THE VALERIE PLAME AFFAIR, which once seemed like a political morality play, has morphed into a dark comedy of errors. One more scene remains to be enacted -- the criminal trial of I. Lewis “Scooter” Libby, a former aide to Vice President Dick Cheney -- but it would have been better for all concerned if the curtain had been brought down on this drama long ago.

Last week it was revealed that former Deputy Secretary of State Richard L. Armitage, not a White House political operative, was Robert Novak’s primary source for his now infamous July 2003 syndicated column about a fact-finding mission to Africa by former Ambassador Joseph C. Wilson IV. In that column Novak cited “two administration officials” who had told him that Wilson’s wife, a CIA operative named Valerie Plame, had suggested sending Wilson to Niger to determine if that nation had supplied uranium to Saddam Hussein.

Wilson complained that this “outing” of his wife was retaliation for an Op-Ed column he wrote casting doubt on the Niger-Iraq connection, which despite Wilson’s skepticism found its way into President Bush’s 2003 State of the Union address.

Critics jumped -- it wasn’t much of a jump, given the administration’s sensitivity to criticism -- to the conclusion that the exposure of Plame was carefully plotted at the highest levels. The plot thickened when special prosecutor Patrick J. Fitzgerald launched a criminal investigation, bringing Libby and Bush political advisor Karl Rove before a federal grand jury. Eventually, Libby was indicted on charges that he misled the FBI and the grand jury about conversations he had with reporters about Plame.


Libby is facing trial, and Wilson and Plame can continue to argue that there was a coordinated effort to impugn him by bringing her into the controversy over Niger and uranium. But the disclosure that it was Armitage who mentioned Plame’s role to Novak -- before Rove confirmed it -- muddies the story line of a malicious outing of a covert agent. What’s more, it seems that Fitzgerald knew of Armitage’s role before he initiated the elaborate investigation that eventually resulted in not only the Libby indictment but also the jailing of former New York Times reporter Judith Miller, who had refused to reveal her sources.

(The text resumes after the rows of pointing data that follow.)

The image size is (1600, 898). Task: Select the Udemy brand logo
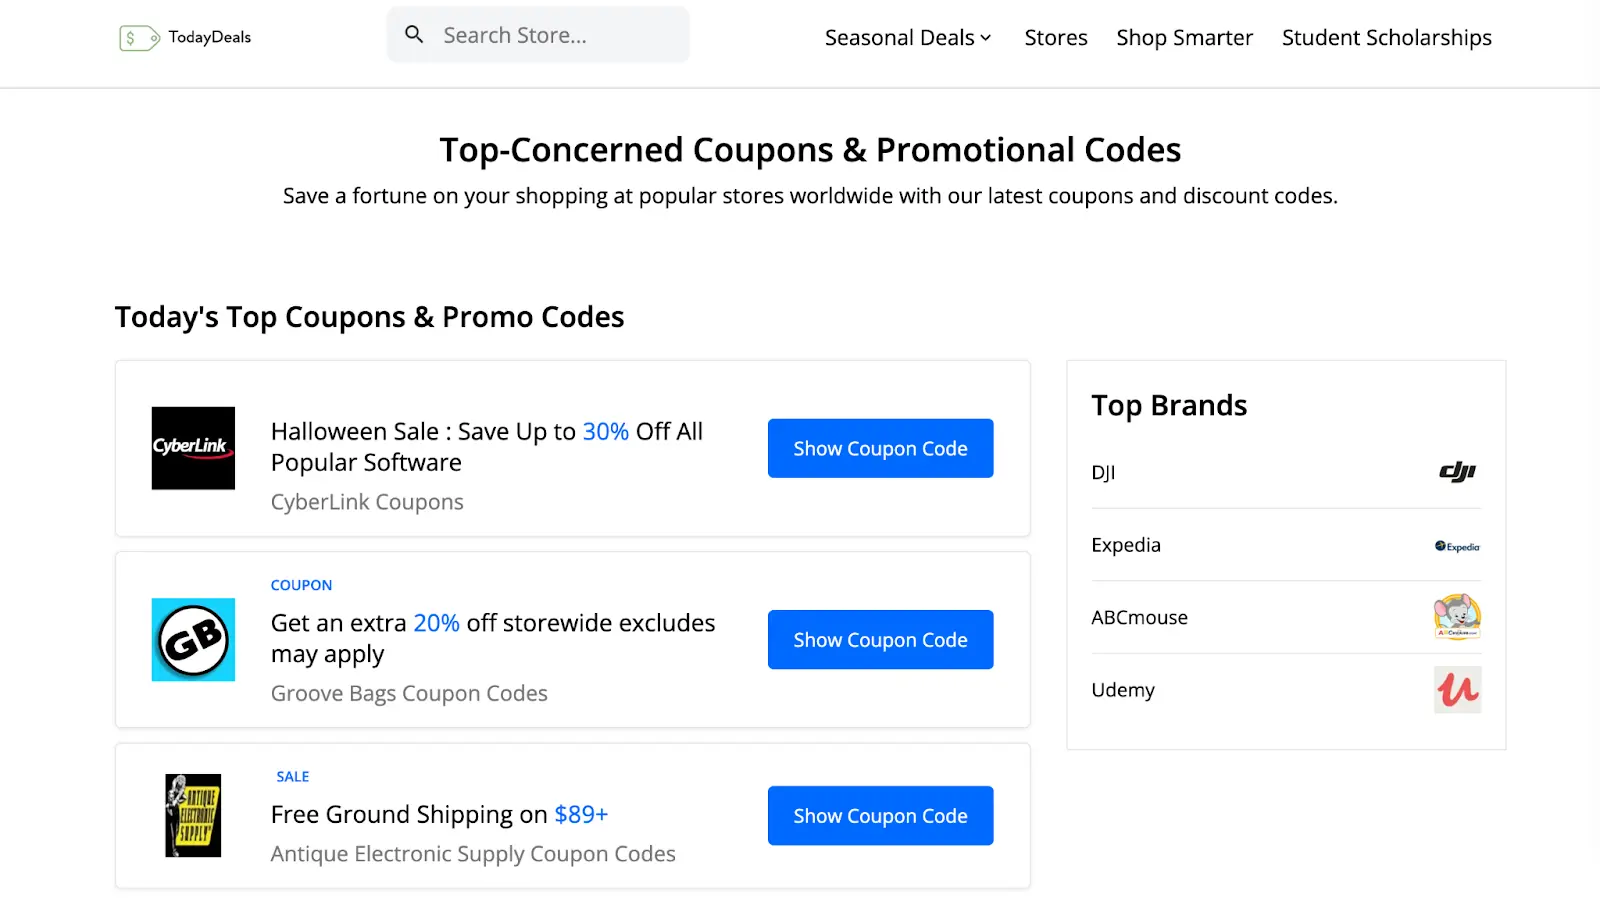(x=1456, y=689)
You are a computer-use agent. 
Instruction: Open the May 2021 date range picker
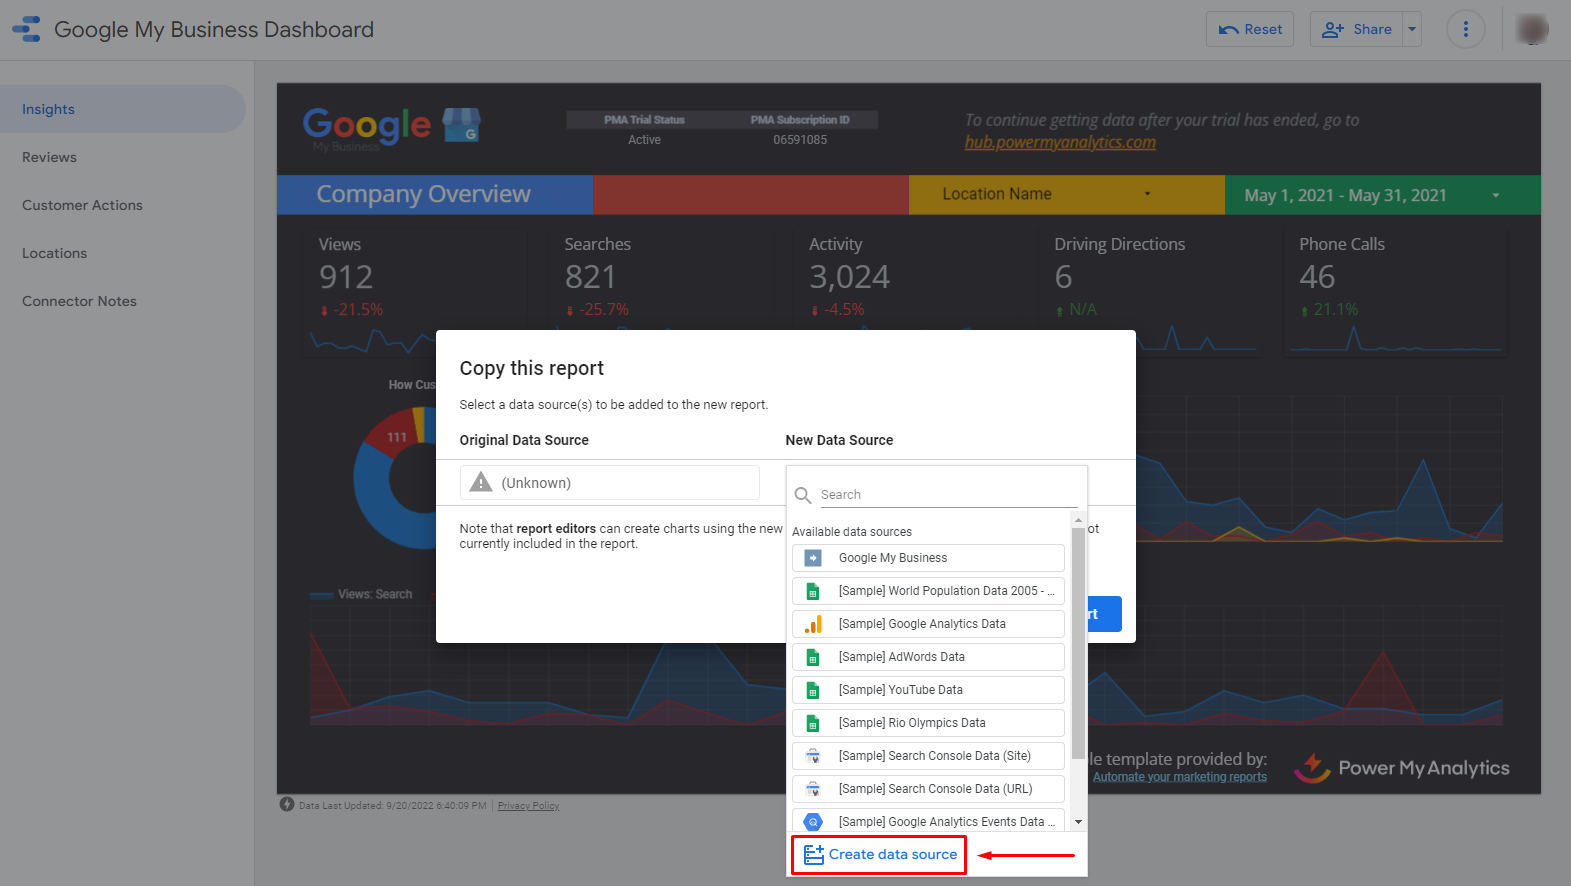[1381, 195]
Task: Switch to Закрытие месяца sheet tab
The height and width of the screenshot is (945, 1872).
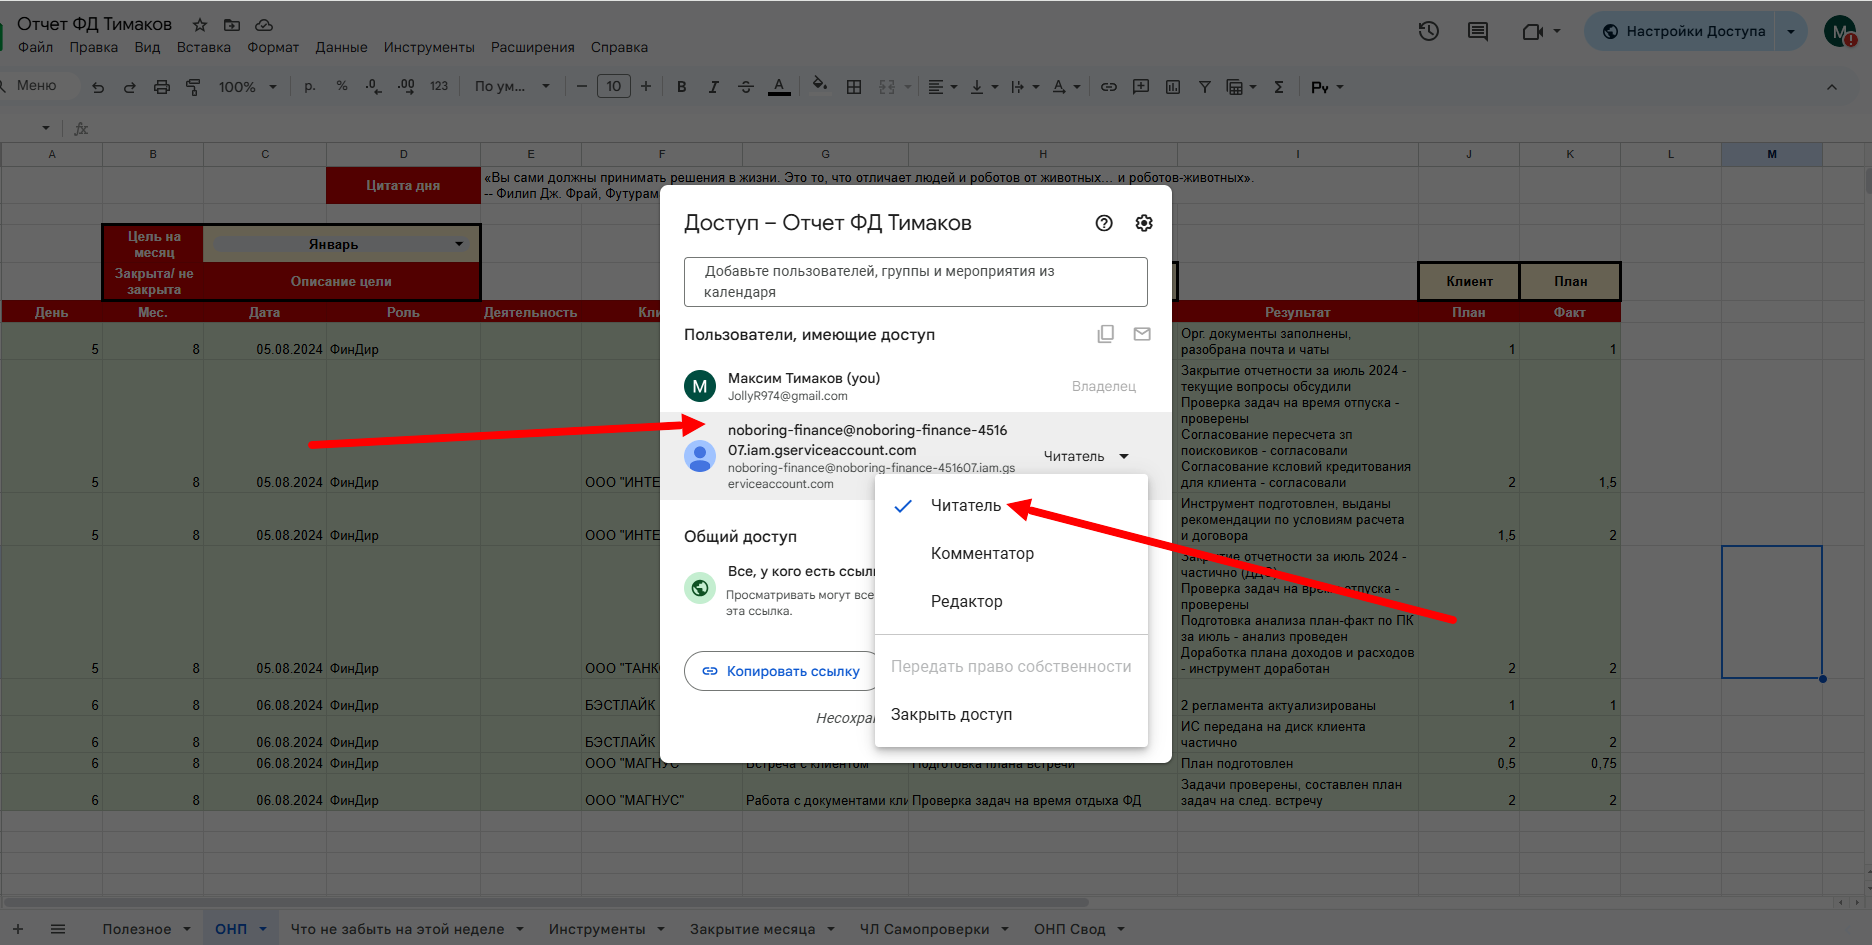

Some supporters of the administration are gloating over the disclosure of Armitage’s role, suggesting that it shows Fitzgerald was on a witch hunt. Some are demanding a presidential pardon for Libby. That’s premature, and it’s worth recalling that Libby is accused of something serious: lying to federal investigators. Still, the latest twists and turns in the Plame-Wilson affair make us wish that we had been right when we observed, almost exactly three years ago, that “no one should count on catching the leaker, at least in a legally airtight manner.”